● WHAT THE TASK REQUIRES: Please answer from the interview transcript: in which state did the speaker stop during the road trip with the kids?
═════ TEXT PASSAGE ═════
And so I took the kids and we took a road trip. On that road trip. We stopped in North Carolina and it was middle of the night and I called a friend who had gone to high school with me and I was like, girl, tell me where I can find a hotel here, because it's the middle of the night, can you help us this down? And she was like, you got to get over here to this house. So me and the kids went to stay with her and she said well, what's going on? Why would you be out here with you and the kids and with you and the kids? And we talked a little bit and she said, girl, please. She was like anybody that knows you knows that you cannot hide your spirituality. What were you thinking, you know? And so she became a mirror. Yes, exactly, she was like in high school. We were asking you for advice. What are we talking about right now, you know?

Speaker 2:

And so that blew the lid off things that I knew I had to get out so that I could get back to where I needed to be. And one of the things Spirit asked of me was was I ready, you know, are you ready to fully give yourself to the community? And I thought no, because I have been saying that even when I was younger. I don't want to do that kind of thing. You know, give me another job, I don't want to do that job. And I was like you know, you know my friend said well, why, why would you, why would you not want to do that job? And I said I don't want to feel like I'm leading people to something and then I fall off and then they don't continue to move toward what that is.

Speaker 2:

It took me a while to understand I'm not leading people to anything. I'm just doing what I do and allowing other people to recognize they can do that thing. That's inside of them too. And so when I came to TRHC, just like my self-realization, coaching and meditation work, I could bring my full self, which meant that spirituality, that part of me, to the work. And then I mean, and it's it, if you've ever worked in spirit and I'll say this to anybody, if you work in a zone, you know what I'm talking about. It just flows, right, everything just flows. And I would start the night before absolutely asking my ancestors and the ancestors of anyone showing up, um, to please show up and meet and then to be ready to help us create a container in which everybody in the space could get from that space what they needed and you would do this in preparation to the circles every time yes, every time, and every time we got back rave reviews.

Speaker 2:

People loved doing it. People got so much out of it and we did too. You know, there's something magical in this world where you have to say I'm not just giving, I'm also reciprocating. I'm always receiving, and it never failed in that space.
═════ DATA SECTION ═════
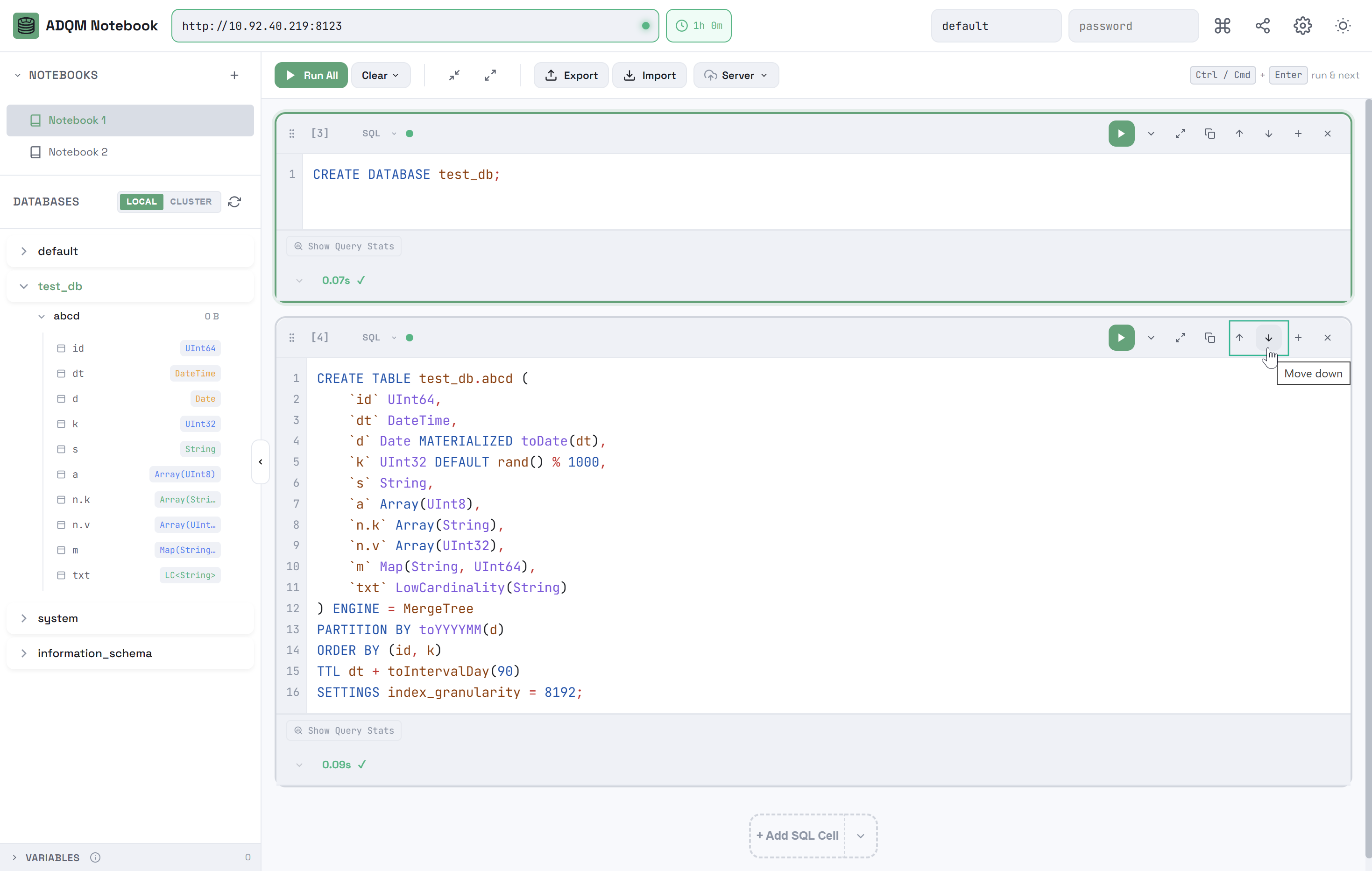The width and height of the screenshot is (1372, 871).
Task: Expand the system database
Action: click(x=57, y=618)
═════
● ANSWER TO THIS PROBLEM: North Carolina.